### EXCERPTED TEXT
--------------------
# Desert box turtles



## kimber_lee_314 (Dec 22, 2009)

I am looking to buy/adopt some desert box turtles (t.ornata luteola.) If anyone has some or breeds them, please let me know. Thanks!


----------



## dmmj (Dec 22, 2009)

There is a thread here somewhere about some being sold on CL in AZ.


----------



## kimber_lee_314 (Dec 22, 2009)

dmmj said:


> There is a thread here somewhere about some being sold on CL in AZ.



I tried him - but he won't ship.


----------



## webskipper (Dec 23, 2009)

There are some on the Phoenix CL. 2 Females.


----------



## KQ6AR (Dec 23, 2009)

If you're in my area. I have a regular ornate I'm trying to re-home.
Not a desert variety.


----------



## joezeppyd (Jan 1, 2010)

KQ6AR said:


> If you're in my area. I have a regular ornate I'm trying to re-home.
> Not a desert variety.



I am in Concord and looking for an ornate. Can you give me any details, gender, adult?, pictures?

thx

joe


----------



## KQ6AR (Jan 2, 2010)

Fredrica now lives with Joezeppy,

Thanks everyone who helped find her a new home,
Dan



joezeppyd said:


> KQ6AR said:
> 
> 
> > If you're in my area. I have a regular ornate I'm trying to re-home.
> ...


----------
--------------------
### SUPPLIED DATA

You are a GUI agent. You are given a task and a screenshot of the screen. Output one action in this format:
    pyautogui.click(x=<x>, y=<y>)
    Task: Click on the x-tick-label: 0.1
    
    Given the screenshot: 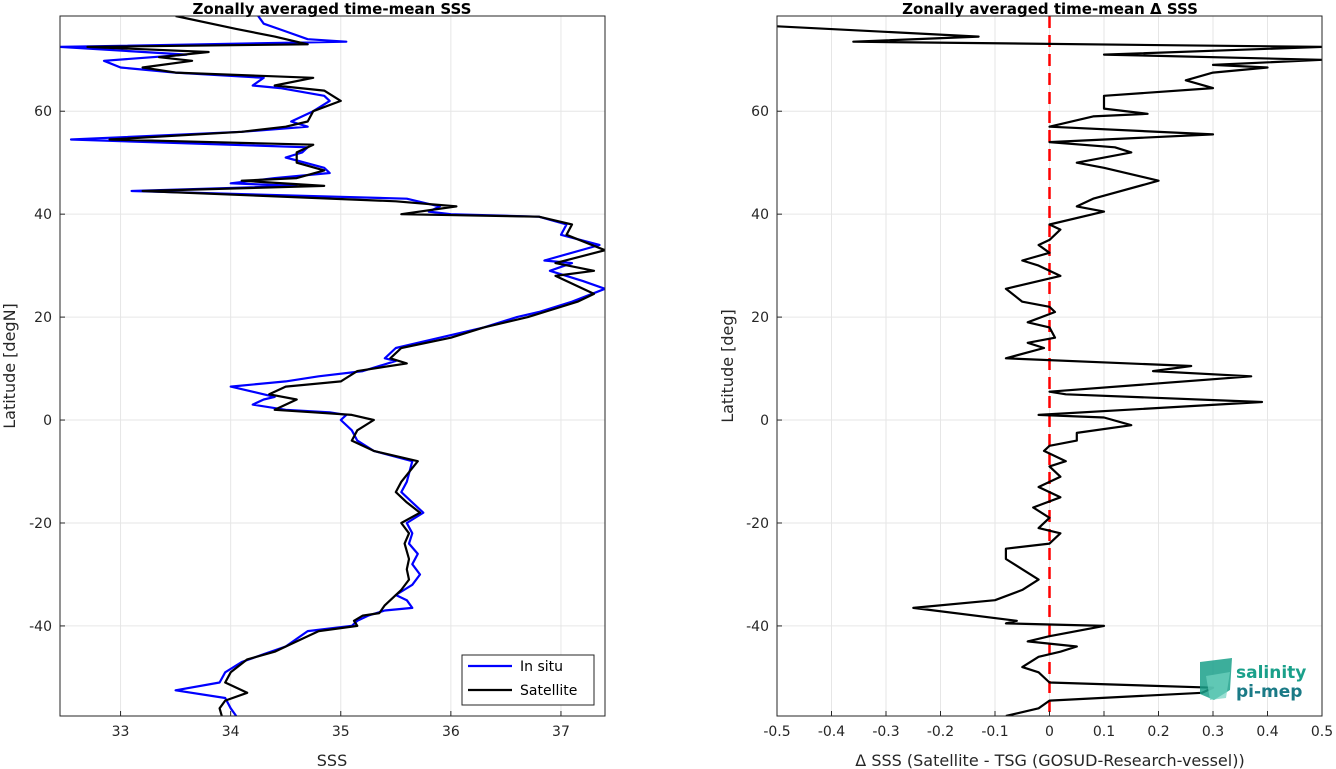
--------------------
### EXERCISE DESCRIPTION
Could you repeat the desert box turtle thread from "I am looking" to "dmmj (Dec 22, 2009)", swapping "desert box turtles" for "ornate box turtles"?

### SOLUTION FOR THIS PROBLEM
I am looking to buy/adopt some ornate box turtles (t.ornata luteola.) If anyone has some or breeds them, please let me know. Thanks!


----------



## dmmj (Dec 22, 2009)